The ECB monetary-policy accounts published yesterday reveal that the eurozone’s monetary custodians think that the risk of trade conflicts has increased recently. The minutes of the 7-8 March 2018 meeting stress that the possible repercussions for the global economy and for the euro’s external value will ultimately depend on the scale of import tariffs and the scope of any retaliatory measures. However, the transcript contains no concrete assessment of the possible retarding effect on global cyclical activity resulting from this. The central bank’s top echelons agree that risks to the growth outlook are skewed to the downside.
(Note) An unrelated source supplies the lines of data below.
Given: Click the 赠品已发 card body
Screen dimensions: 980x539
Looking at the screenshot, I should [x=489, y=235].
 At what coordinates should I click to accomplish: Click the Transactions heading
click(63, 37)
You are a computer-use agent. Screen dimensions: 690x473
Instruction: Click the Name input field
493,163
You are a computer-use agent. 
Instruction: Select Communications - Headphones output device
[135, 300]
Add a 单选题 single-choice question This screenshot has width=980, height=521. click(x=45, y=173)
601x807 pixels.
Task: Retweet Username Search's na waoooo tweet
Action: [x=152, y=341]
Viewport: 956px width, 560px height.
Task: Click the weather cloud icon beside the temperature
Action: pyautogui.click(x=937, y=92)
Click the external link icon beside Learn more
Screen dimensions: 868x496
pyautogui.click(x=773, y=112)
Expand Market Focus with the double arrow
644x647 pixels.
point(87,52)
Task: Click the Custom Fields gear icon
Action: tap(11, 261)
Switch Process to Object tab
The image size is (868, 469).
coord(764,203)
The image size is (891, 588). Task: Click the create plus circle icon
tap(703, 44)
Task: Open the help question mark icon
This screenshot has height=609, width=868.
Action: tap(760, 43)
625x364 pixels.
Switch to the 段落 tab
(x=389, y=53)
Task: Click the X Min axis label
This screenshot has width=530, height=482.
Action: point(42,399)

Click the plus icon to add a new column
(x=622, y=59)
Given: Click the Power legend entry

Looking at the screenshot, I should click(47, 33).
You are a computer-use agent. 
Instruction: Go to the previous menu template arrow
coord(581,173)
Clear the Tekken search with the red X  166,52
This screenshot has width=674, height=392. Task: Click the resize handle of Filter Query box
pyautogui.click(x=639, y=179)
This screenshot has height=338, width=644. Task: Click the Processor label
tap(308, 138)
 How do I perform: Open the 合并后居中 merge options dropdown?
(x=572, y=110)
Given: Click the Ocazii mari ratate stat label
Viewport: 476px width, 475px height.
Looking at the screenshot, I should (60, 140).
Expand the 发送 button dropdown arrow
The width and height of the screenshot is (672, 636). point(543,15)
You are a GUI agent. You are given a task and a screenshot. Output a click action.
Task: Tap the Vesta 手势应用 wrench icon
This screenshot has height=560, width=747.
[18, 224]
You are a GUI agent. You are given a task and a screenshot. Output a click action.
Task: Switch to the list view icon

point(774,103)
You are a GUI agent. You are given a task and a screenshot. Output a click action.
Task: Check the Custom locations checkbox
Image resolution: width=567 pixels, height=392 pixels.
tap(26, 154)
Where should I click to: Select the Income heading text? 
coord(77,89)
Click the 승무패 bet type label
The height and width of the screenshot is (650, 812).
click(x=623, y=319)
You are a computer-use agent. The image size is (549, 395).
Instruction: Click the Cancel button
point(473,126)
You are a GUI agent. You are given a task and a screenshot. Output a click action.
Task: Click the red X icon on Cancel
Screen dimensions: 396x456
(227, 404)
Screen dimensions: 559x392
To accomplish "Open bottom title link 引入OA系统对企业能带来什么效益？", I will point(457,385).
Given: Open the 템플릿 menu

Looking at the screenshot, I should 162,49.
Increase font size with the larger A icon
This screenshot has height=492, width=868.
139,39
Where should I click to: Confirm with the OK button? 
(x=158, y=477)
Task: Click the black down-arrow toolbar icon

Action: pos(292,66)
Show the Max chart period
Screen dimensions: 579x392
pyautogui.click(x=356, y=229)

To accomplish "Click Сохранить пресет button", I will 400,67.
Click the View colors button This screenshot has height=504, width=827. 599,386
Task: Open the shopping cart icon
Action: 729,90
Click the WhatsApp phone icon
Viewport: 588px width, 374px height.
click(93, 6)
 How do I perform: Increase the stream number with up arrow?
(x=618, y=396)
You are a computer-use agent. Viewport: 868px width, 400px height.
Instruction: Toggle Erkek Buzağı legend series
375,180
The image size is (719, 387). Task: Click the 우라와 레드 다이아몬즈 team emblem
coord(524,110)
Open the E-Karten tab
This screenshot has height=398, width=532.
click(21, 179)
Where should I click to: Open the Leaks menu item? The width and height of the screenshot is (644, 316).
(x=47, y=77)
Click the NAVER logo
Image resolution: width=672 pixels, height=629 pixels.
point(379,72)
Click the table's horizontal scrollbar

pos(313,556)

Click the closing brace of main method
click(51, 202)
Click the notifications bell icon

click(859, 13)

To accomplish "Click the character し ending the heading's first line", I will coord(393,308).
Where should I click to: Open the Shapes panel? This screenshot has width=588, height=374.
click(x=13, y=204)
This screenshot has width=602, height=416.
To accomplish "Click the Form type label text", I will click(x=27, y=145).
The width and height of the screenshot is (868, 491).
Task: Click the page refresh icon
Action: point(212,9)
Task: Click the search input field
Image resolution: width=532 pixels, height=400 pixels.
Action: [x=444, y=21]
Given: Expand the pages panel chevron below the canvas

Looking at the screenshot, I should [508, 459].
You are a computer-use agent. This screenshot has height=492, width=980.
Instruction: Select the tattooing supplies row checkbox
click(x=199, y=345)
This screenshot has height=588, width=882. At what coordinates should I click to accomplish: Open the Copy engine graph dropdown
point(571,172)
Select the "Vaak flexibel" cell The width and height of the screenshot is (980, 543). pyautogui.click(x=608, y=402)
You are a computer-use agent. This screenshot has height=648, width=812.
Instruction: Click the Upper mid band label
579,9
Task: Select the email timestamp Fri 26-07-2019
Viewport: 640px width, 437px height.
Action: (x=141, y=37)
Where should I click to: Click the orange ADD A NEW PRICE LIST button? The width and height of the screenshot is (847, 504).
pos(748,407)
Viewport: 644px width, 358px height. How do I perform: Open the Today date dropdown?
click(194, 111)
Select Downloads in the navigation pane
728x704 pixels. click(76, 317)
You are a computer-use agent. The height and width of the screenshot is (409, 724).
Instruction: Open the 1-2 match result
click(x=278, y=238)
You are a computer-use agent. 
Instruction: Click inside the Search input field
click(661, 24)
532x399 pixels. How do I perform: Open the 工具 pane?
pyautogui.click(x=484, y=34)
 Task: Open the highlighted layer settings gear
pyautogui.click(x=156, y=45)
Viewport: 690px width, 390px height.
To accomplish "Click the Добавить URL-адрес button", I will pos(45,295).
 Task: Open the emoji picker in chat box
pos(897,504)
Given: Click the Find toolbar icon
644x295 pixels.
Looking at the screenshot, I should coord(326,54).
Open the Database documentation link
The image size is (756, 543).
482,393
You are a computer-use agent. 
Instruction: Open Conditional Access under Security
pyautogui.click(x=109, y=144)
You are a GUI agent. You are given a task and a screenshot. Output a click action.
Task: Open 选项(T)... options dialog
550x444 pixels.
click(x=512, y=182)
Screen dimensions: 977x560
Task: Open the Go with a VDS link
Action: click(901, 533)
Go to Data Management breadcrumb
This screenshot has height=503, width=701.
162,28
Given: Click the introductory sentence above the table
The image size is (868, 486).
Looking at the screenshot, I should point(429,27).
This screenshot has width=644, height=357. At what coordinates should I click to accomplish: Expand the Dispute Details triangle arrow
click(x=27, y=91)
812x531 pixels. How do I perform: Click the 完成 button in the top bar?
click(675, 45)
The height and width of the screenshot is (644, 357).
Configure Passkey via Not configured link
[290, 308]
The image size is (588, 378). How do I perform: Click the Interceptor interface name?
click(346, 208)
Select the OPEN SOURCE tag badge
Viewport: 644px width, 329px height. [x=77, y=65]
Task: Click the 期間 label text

As to the prospects for inflation, the ECB officials concur that there was not yet enough evidence that the inflation rate will converge with the target variable in the medium term. They seemed confident, in principle, that the inflation rate was heading in the right direction but argued that there continued to be numerous uncertainties – for example, about the degree of under-utilisation („slack“) in the European economy or the impact of the recent bout of euro appreciation. The ECB officials consider that extensive monetary stimulus continues to be necessary in order for the economic recovery to progress and for inflation pressure to build up further. The decision to tweak the forward guidance on the asset-purchase programme by removing the „easing bias“ (i.e. the possibility of the programme being increased in terms of size and/or duration) was endorsed by all Governing Council members. The removal of the „easing bias,“ the minutes emphasise, should not be misunderstood as restricting the ECB’s capacity to react to shocks and contingencies, if necessary.
The new transcript confirms the expectation that the eurozone’s monetary custodians are only going to withdraw their monetary medicine in homeopathic doses. In the light of the geopolitical risks which are looming and of the concomitant uncertainties regarding the economic outlook, there is really no reason at the moment to hurry. It seems conceivable that the ECB’s next step will be to cut the link in its guidance between the asset-purchase programme and the inflation target. That would make it possible to agree on shutting down monthly bond purchases by the end of the year.